» Action item
A faithful copy is required: retype the records from their first line through the line with "genesis (471, 1186)", and omit the pictures.

══════════════════════════════

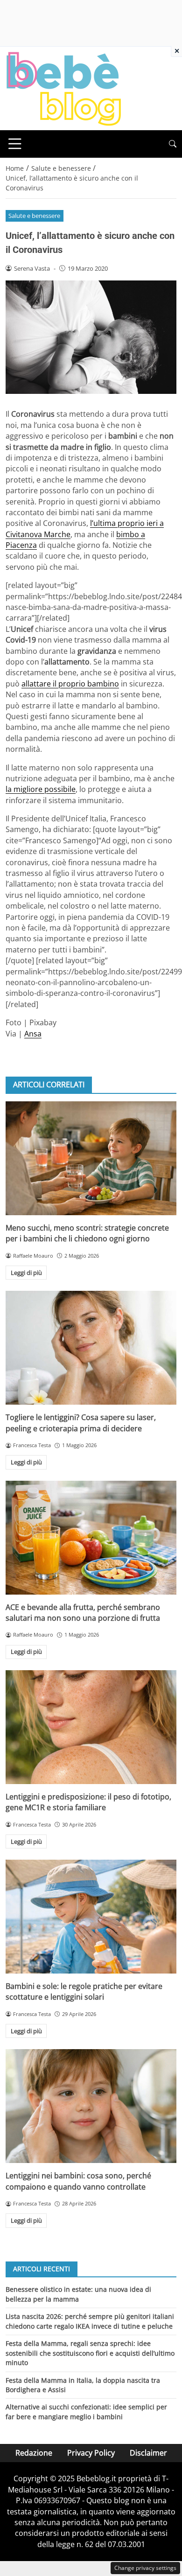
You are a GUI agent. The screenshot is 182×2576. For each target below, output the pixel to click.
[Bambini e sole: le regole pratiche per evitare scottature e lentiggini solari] (91, 1917)
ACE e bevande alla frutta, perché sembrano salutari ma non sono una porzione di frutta (83, 1612)
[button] (172, 144)
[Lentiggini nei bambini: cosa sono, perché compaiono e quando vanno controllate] (91, 2106)
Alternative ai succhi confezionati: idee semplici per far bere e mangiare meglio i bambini (86, 2411)
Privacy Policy (91, 2453)
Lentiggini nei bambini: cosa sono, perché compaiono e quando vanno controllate (78, 2180)
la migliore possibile (41, 789)
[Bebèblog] (63, 88)
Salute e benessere (34, 215)
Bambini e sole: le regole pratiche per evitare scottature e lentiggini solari (84, 1991)
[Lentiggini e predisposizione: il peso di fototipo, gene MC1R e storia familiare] (91, 1727)
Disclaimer (148, 2453)
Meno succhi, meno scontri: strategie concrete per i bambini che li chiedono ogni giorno (87, 1233)
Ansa (33, 1034)
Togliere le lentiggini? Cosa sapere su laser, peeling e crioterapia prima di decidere (81, 1422)
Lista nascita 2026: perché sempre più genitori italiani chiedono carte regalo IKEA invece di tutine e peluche (90, 2321)
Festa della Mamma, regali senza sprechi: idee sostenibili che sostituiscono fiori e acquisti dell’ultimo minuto (90, 2353)
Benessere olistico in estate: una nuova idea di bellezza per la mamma (78, 2294)
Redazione (33, 2453)
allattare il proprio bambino (70, 684)
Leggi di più (26, 1272)
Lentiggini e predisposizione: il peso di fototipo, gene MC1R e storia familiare (88, 1802)
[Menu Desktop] (15, 143)
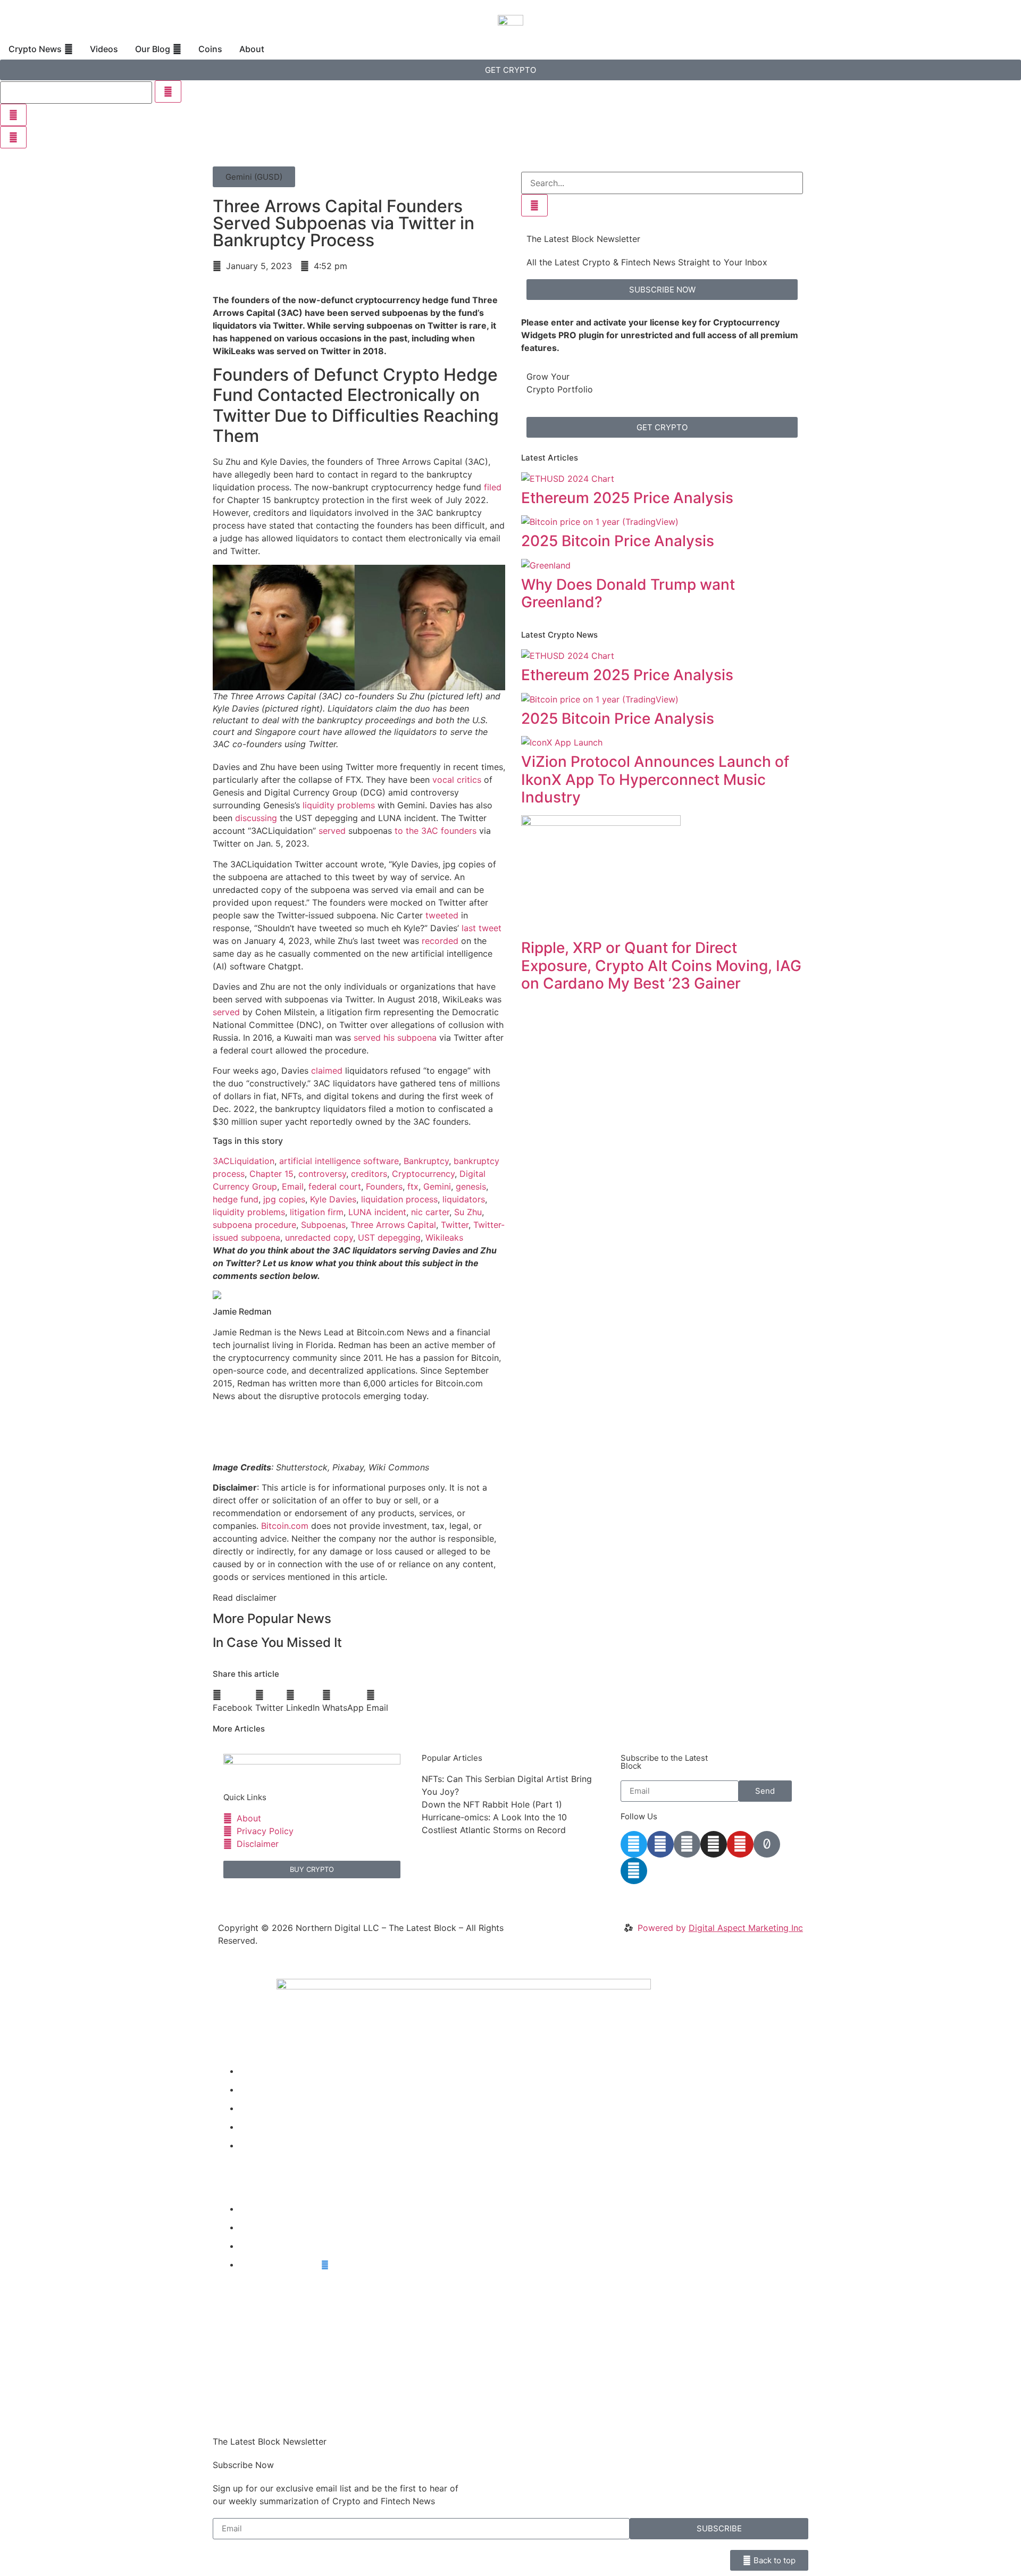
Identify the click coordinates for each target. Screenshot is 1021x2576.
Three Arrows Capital (393, 1224)
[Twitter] (634, 1844)
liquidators (463, 1199)
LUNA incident (377, 1212)
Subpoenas (323, 1224)
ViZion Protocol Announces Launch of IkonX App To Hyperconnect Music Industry (655, 779)
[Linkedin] (634, 1871)
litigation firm (317, 1212)
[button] (254, 176)
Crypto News (265, 2070)
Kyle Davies (333, 1199)
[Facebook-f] (660, 1844)
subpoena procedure (254, 1224)
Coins (250, 2126)
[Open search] (13, 137)
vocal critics (456, 779)
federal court (334, 1186)
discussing (256, 818)
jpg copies (284, 1199)
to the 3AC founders (435, 830)
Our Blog (256, 2108)
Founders (384, 1186)
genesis (471, 1186)
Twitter (454, 1224)
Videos (253, 2089)
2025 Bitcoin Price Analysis (617, 541)
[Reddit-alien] (687, 1844)
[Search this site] (76, 92)
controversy (322, 1173)
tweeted (441, 915)
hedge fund (235, 1199)
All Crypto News (280, 2264)
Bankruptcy (426, 1161)
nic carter (430, 1212)
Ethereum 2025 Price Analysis (627, 498)
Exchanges (261, 2245)
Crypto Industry (271, 2227)
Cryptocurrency (423, 1173)
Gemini (437, 1186)
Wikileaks (444, 1237)
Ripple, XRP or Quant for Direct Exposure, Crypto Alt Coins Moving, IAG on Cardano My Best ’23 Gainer (661, 965)
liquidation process (399, 1199)
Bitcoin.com (284, 1525)
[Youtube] (740, 1844)
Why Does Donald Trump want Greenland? (628, 593)
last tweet (481, 928)
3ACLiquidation (243, 1161)
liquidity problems (339, 805)
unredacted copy (319, 1237)
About (251, 2145)
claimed (326, 1070)
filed (492, 487)
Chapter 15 (271, 1173)
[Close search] (13, 115)
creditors (369, 1173)
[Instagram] (713, 1844)
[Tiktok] (767, 1844)
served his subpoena (395, 1037)
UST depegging (389, 1237)
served (332, 830)
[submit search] (168, 91)
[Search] (534, 205)
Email (293, 1186)
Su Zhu (468, 1212)
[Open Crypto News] (68, 49)
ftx (413, 1186)
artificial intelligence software (339, 1161)
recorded (440, 940)
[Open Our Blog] (177, 49)
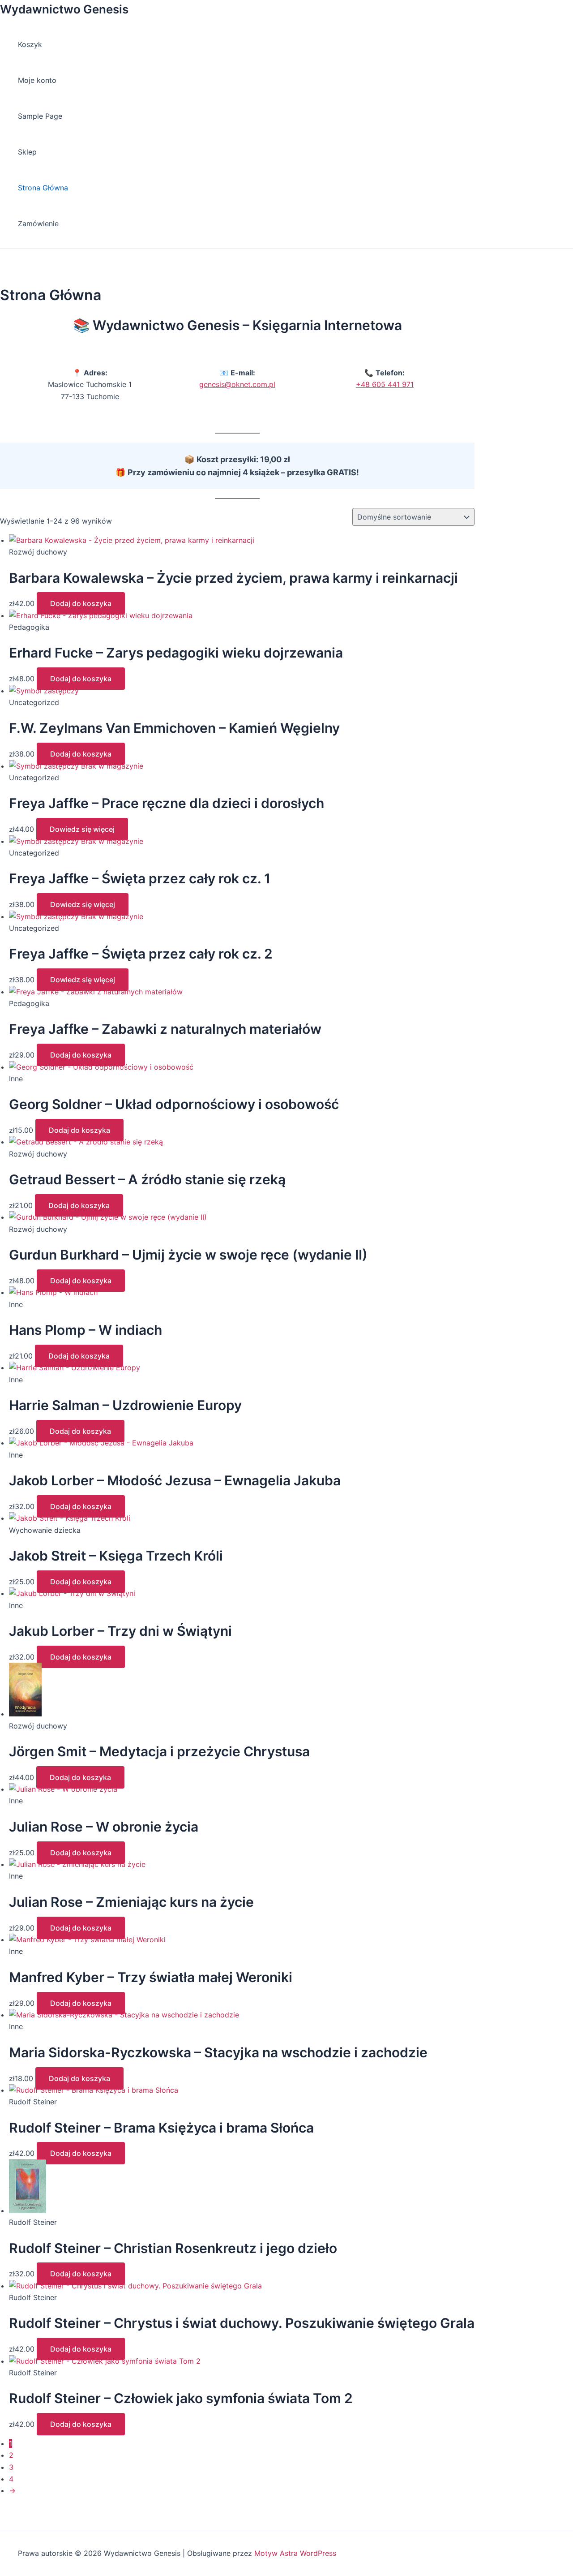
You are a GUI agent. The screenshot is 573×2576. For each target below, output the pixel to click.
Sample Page (40, 116)
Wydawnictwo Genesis (64, 9)
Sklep (27, 151)
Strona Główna (43, 187)
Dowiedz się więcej (82, 829)
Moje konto (37, 80)
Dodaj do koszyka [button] (80, 603)
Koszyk (30, 44)
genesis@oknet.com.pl (237, 384)
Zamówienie (38, 223)
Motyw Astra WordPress (295, 2553)
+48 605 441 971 (385, 384)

══════════════════════════════

» Answer for the task
You are a GUI agent. The screenshot is 182×2576. For each target below, output the pixel to click.
[Bambini e sole: le regole pratiche per evitare scottature e lentiggini solari] (91, 1917)
ACE e bevande alla frutta, perché sembrano salutari ma non sono una porzione di frutta (83, 1612)
[button] (172, 144)
[Lentiggini nei bambini: cosa sono, perché compaiono e quando vanno controllate] (91, 2106)
Alternative ai succhi confezionati: idee semplici per far bere e mangiare meglio i bambini (86, 2411)
Privacy Policy (91, 2453)
Lentiggini nei bambini: cosa sono, perché compaiono e quando vanno controllate (78, 2180)
la migliore possibile (41, 789)
[Bebèblog] (63, 88)
Salute e benessere (34, 215)
Bambini e sole: le regole pratiche per evitare scottature e lentiggini solari (84, 1991)
[Lentiggini e predisposizione: il peso di fototipo, gene MC1R e storia familiare] (91, 1727)
Disclaimer (148, 2453)
Meno succhi, meno scontri: strategie concrete per i bambini che li chiedono ogni giorno (87, 1233)
Ansa (33, 1034)
Togliere le lentiggini? Cosa sapere su laser, peeling e crioterapia prima di decidere (81, 1422)
Lista nascita 2026: perché sempre più genitori italiani chiedono carte regalo IKEA invece di tutine e peluche (90, 2321)
Festa della Mamma, regali senza sprechi: idee sostenibili che sostituiscono fiori e acquisti dell’ultimo minuto (90, 2353)
Benessere olistico in estate: una nuova idea di bellezza per la mamma (78, 2294)
Redazione (33, 2453)
allattare il proprio bambino (70, 684)
Leggi di più (26, 1272)
Lentiggini e predisposizione: il peso di fototipo, gene MC1R e storia familiare (88, 1802)
[Menu Desktop] (15, 143)
Identify the click coordinates for each target. Screenshot is 1021x2576.
Three Arrows Capital (393, 1224)
[Twitter] (634, 1844)
liquidators (463, 1199)
LUNA incident (377, 1212)
Subpoenas (323, 1224)
ViZion Protocol Announces Launch of IkonX App To Hyperconnect Music Industry (655, 779)
[Linkedin] (634, 1871)
litigation firm (317, 1212)
[button] (254, 176)
Crypto News (265, 2070)
Kyle Davies (333, 1199)
[Facebook-f] (660, 1844)
subpoena procedure (254, 1224)
Coins (250, 2126)
[Open search] (13, 137)
vocal critics (456, 779)
federal court (334, 1186)
discussing (256, 818)
jpg copies (284, 1199)
to the 3AC founders (435, 830)
Our Blog (256, 2108)
Founders (384, 1186)
genesis (471, 1186)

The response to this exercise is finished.